Earlier this month, Attorney General William Barr instructed the Justice Department not to bring a civil rights case against NYPD Officer Daniel Pantaleo, which is just the latest development in this tragic story. However, it is important to recognize how what happened on that hot July day in 2014 has led to a collective trauma shared by people who do not make the headlines.
When Pantaleo and the other NYPD Officers approached Garner, he was with his friend Ramsey Orta. It was Orta who filmed the video of his friend's killing. It is his voice that can be heard saying, "He can't breathe."
While Pantaleo got a raise a few years ago and continues to be employed by the NYPD, Orta is serving time in prison.
Chloe Cooper Jones, a journalist writing for The Verge spent months interviewing and getting to know Orta. Her piece that was published last March, truly works to present his side of the story.
While Orta grew up into a world of poverty, drugs and crime, he thinks it is the video he made to tell the truth about his friend's death that has landed him behind bars.
"Finally, I'm trying to do something good with my life, something good for my community," he told Jones. "And that's when I really get in trouble? "Not the drugs, not the gang stuff, the video?"
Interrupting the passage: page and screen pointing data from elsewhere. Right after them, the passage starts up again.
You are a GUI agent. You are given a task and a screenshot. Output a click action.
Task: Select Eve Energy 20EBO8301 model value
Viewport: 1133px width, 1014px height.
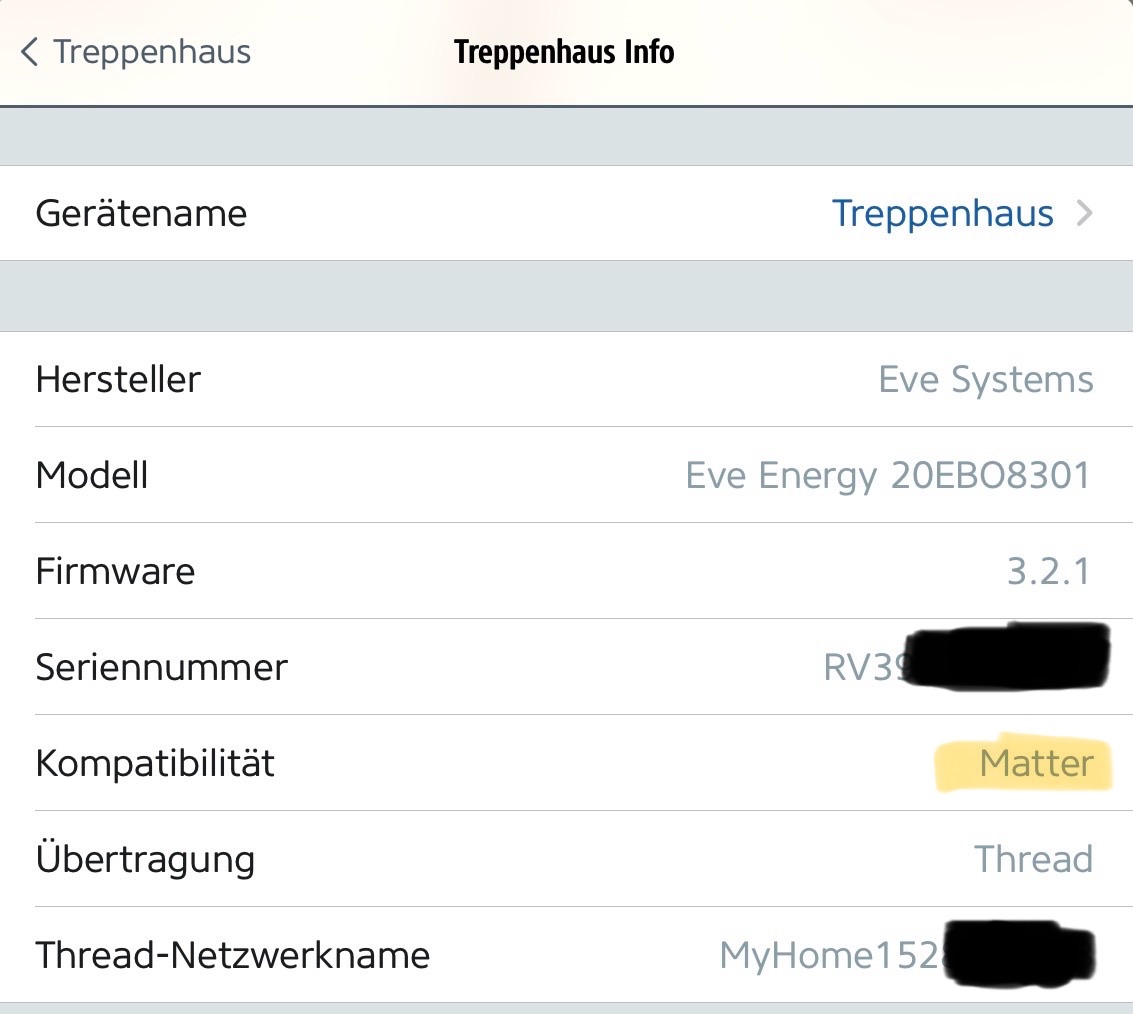(887, 475)

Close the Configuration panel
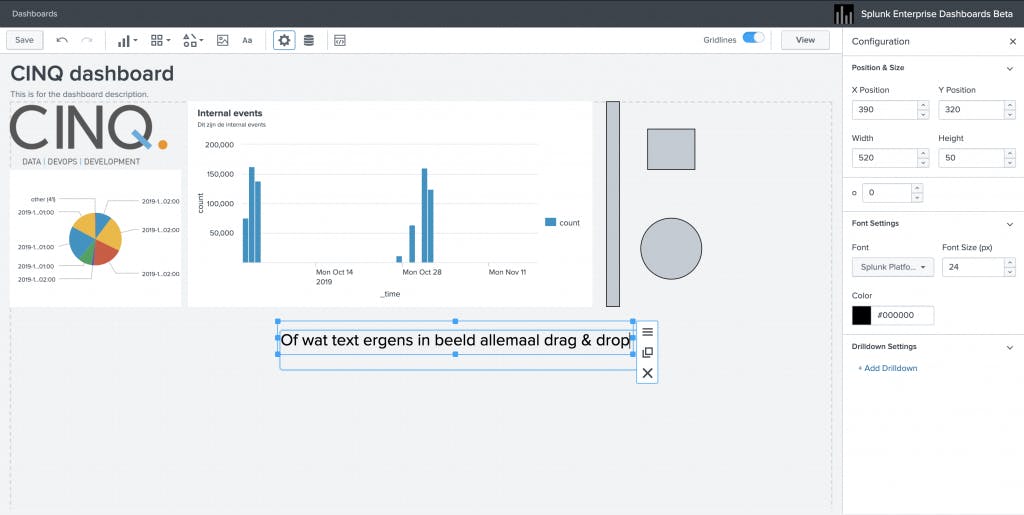pyautogui.click(x=1013, y=42)
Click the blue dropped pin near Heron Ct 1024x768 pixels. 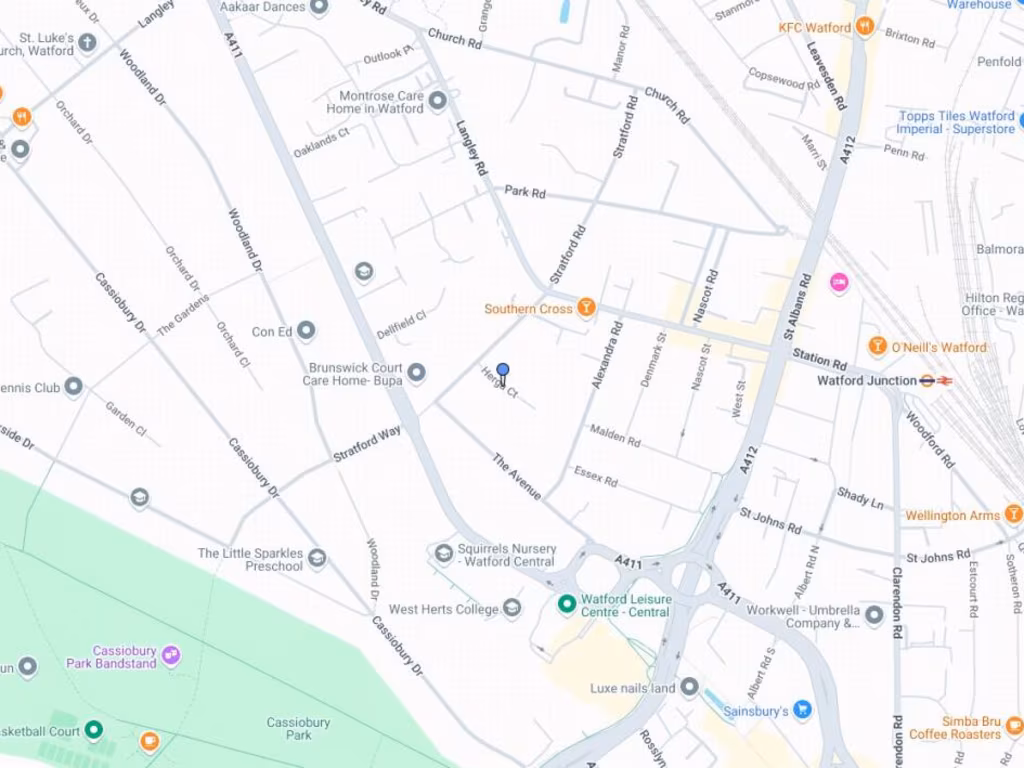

Everyone should read Jones' article which details how the police tried to break Orta, even going as far as to tell him to kill himself.
As Jones reported: "Orta says that when he was arrested on the gun charge, the officers told him it would be better to kill himself before they locked him up with their people."
Read the article for yourself to make up your mind, but from where I'm sitting Orta is a political prisoner, guilty only of trying to speak the truth.
The tragedy of what happened to Garner is further compounded by the fate of his daughter Erica.
Erica Garner died of a heart attack in 2017 at the age of 27. She was an activist, who fought to try and build a world where the lives of people like her father would matter to the government. It is not very hard to make a connection between the failure of the government to do anything to help rectify her fathers' murder and her untimely heart attack. There is a limit to how much pain a human heart can endure.
So here we are, five years have gone by and Pantaleo still works for the NYPD. Orta is a political prisoner and Erica Garner is dead. Mayor Bill de Blasio is running for president saying he is motivated in part by his role as a father of a black son. William Barr is the Attorney General and he says that what happened is not a violation of Garner's civil rights. He is also reinstating the death penalty this month.
But perhaps this is not so significant of a change. Maybe it is not so crazy to say that on July 17th, 2014, Eric Garner was given the death penalty by Pantaleo, with the support of every level of the America regime.
In 1983, Bob Dylan wrote a song with lyrics that read:
Now, there's a woman on my block
She just sit there as the night grows still
She say who gonna take away his license to kill?
I think we should all start asking that question.
Who gonna take away his license to kill?
I think Ramsey and Erica deserve an answer to that question.